Today, though, students who do that are being harassed and threatened. A Delhi University student named Gurmehar Kaur drew national attention for her condemnation of the violence by the Hindu nationalist A.B.V.P. In a social media post that went viral, Ms. Kaur posted a picture of herself holding a placard reading: “I am a student of Delhi University. I am not afraid of A.B.V.P. I am not alone. Every student of India is with me.”
A lawmaker from Mr. Modi’s party retaliated by digging up a post Ms. Kaur had made last year about her father, an Indian soldier who died in the Kargil conflict in Kashmir in 1999. In the post, Ms. Kaur held a postcard that read, “Pakistan did not kill my dad, war killed him.” The lawmaker tweeted the post along with a photograph of Dawood Ibrahim, the fugitive Muslim don of the Mumbai underworld, who killed 257 people in that city in bombings in 1993. Beneath Mr. Ibrahim’s photograph he wrote, “I didn’t kill people in 1993, bombs killed them.”
Ms. Kaur’s perspective that blamed the ideology of war, thus implicating both sides, was too disconcerting for the nationalists. Nationalist celebrities ridiculed her. Rape threats followed. Ms. Kaur announced that she was giving up her campaign.

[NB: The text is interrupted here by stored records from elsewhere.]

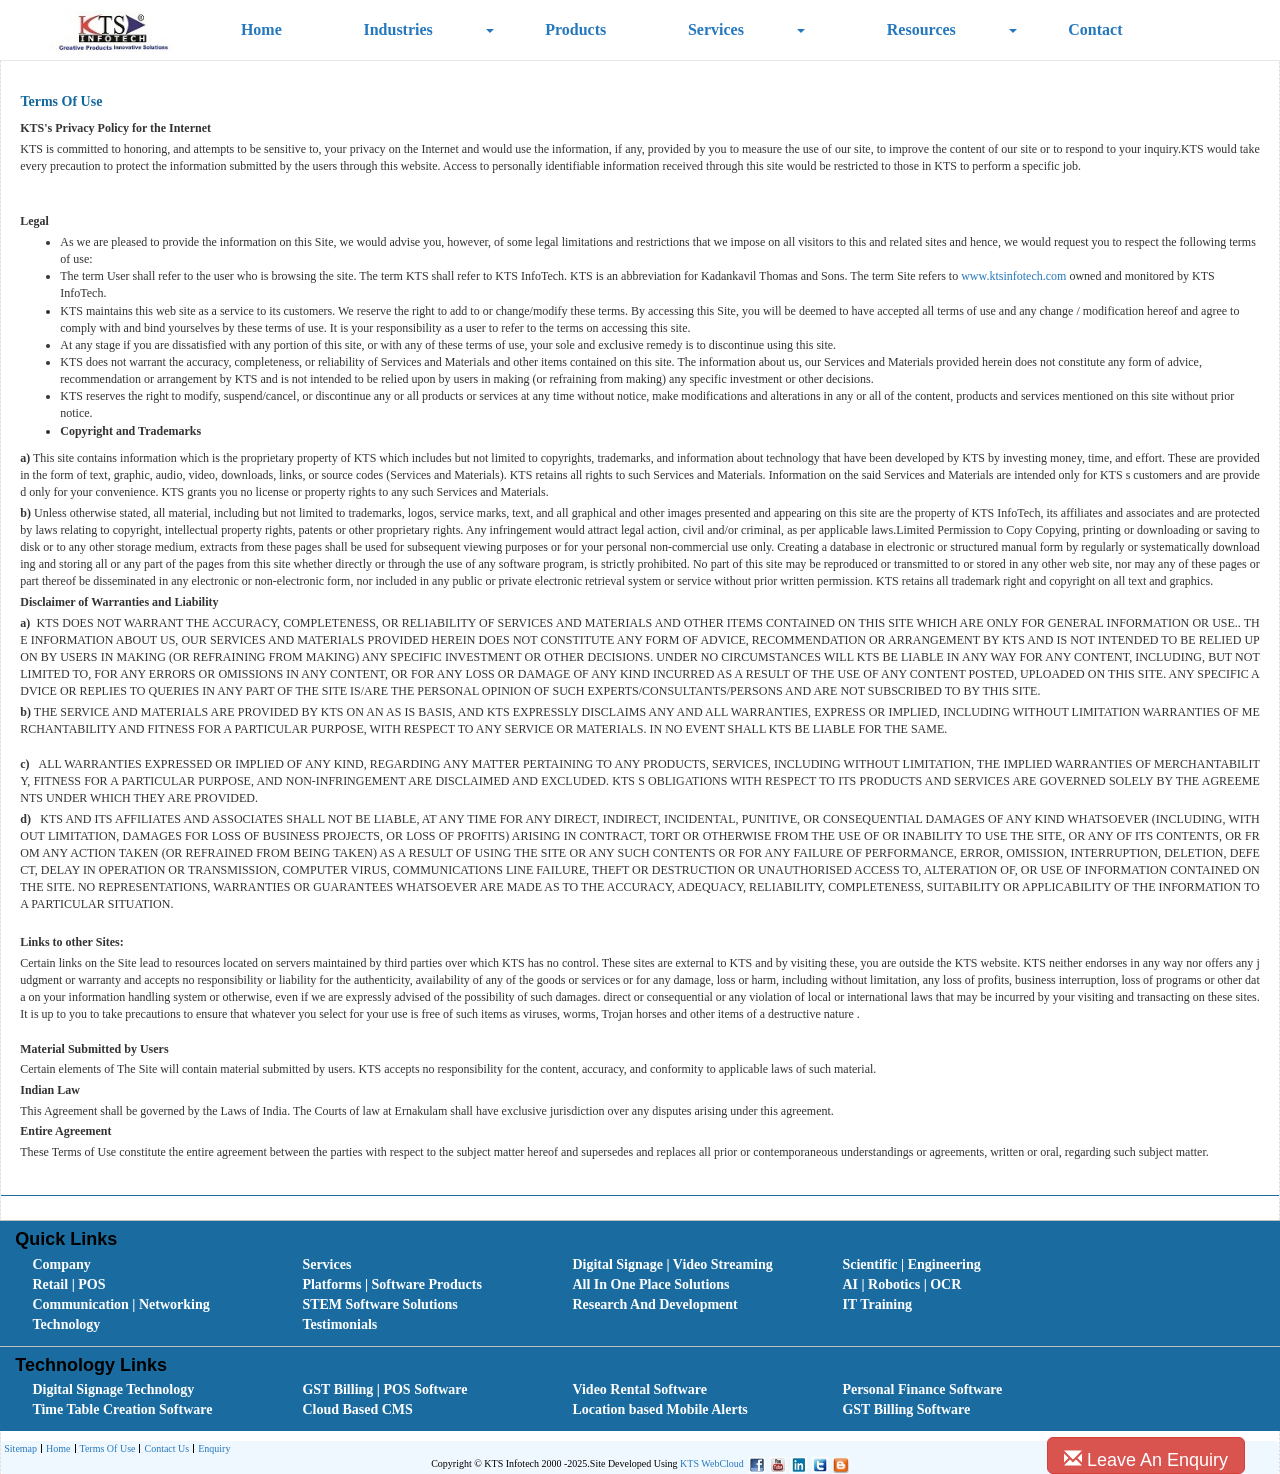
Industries (397, 29)
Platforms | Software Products (391, 1284)
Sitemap (20, 1448)
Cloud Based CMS (357, 1409)
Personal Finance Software (922, 1389)
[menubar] (644, 1295)
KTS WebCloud (712, 1463)
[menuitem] (145, 1265)
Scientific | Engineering (911, 1264)
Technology (66, 1324)
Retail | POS (68, 1284)
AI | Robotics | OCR (901, 1284)
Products (575, 29)
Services (716, 29)
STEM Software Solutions (379, 1304)
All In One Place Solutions (650, 1284)
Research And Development (654, 1304)
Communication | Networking (120, 1304)
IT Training (877, 1304)
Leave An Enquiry (1146, 1459)
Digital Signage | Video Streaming (672, 1264)
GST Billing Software (906, 1409)
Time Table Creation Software (122, 1409)
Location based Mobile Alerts (659, 1409)
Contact (1095, 29)
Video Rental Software (639, 1389)
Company (61, 1264)
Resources (921, 29)
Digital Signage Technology (113, 1389)
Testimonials (339, 1324)
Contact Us (164, 1449)
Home (261, 29)
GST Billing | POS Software (384, 1389)
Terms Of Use (105, 1449)
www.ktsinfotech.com (1013, 276)
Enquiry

Anyone expressing ideas unacceptable to India’s new militant nationalism faces an inquisition. This movement leaves no space for an intellectual culture to thrive, where ideas can prosper. When patriotic sentiments become allergic to criticism, nationalism poses a danger to democracy.
A nationalism that responds to arguments with threats alone is an enemy of culture. In such times, critical thinking is an activity not only to restore culture, but also to keep alive the promise of the future, of what Jacques Derrida called a “democracy to come.”
The future is born from debating ideas. To replace debate with violence in the name of nationalism is a threat to democracy. It is time to heed the celebrated poet and Nobel laureate Rabindranath Tagore’s words: “My countrymen will gain truly their India by fighting against that education which teaches them that a country is greater than the ideals of humanity.”
Manash Firaq Bhattacharjee teaches poetry at Ambedkar University in New Delhi.